Au début, ses parents le menacèrent. Mais il continua à ne pas se rendre aux réunions.
Ensuite, ils le supplièrent. Il refusa.
Ce qui remit finalement Rudy sur le droit chemin, c'est qu'il eut l'occasion de changer de section. Heureusement, d'ailleurs, car s'il ne s'était pas présenté rapidement aux réunions, ses parents auraient écopé d'une amende. Son frère aîné, Kurt, proposa qu'il intègre la section Flieger, spécialisée dans l'aviation. On y construisait surtout des avions en modèles réduits et il n'y avait pas de Franz Deutscher. Rudy accepta et Tommy vint également. C'était la première fois que le comportement stupide de Rudy avait des conséquences positives.

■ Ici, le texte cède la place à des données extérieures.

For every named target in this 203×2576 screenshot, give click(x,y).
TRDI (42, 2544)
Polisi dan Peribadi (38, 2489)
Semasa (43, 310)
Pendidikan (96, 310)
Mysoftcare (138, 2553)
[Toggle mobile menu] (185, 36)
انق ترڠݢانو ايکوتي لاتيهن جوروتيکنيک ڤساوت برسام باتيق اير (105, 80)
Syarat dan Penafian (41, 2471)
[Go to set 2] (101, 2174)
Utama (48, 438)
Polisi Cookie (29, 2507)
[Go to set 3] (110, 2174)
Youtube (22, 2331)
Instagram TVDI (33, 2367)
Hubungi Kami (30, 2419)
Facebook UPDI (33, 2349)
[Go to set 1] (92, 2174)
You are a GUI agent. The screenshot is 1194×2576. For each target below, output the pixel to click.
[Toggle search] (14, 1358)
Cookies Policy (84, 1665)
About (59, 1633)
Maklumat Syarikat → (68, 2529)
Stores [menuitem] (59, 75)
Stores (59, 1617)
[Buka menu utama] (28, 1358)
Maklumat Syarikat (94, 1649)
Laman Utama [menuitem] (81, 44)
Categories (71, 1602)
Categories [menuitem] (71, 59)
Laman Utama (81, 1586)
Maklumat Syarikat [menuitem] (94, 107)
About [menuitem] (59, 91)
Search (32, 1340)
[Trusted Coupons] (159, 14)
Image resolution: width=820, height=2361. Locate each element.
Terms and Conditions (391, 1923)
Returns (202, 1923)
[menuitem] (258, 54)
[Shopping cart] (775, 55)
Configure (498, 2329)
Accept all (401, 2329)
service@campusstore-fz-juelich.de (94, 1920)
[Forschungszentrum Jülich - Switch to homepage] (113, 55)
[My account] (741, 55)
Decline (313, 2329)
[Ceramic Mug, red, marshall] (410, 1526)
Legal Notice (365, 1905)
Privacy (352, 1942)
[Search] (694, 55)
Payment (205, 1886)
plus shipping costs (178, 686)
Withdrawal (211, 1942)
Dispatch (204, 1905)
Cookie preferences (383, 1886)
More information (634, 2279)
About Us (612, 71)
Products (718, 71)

Dans la nouvelle section, à chaque fois qu'on l'interrogeait sur la date de naissance du Führer, il répondait en souriant «le 20 avril 1889 », puis il chuchotait une autre date à l'intention de Tommy, par exemple celle de la naissance de Beethoven, ou de Mozart, ou de Strauss. Ils avaient étudié la vie de ces musiciens à l'école où, malgré sa stupidité évidente, Rudy se montrait brillant.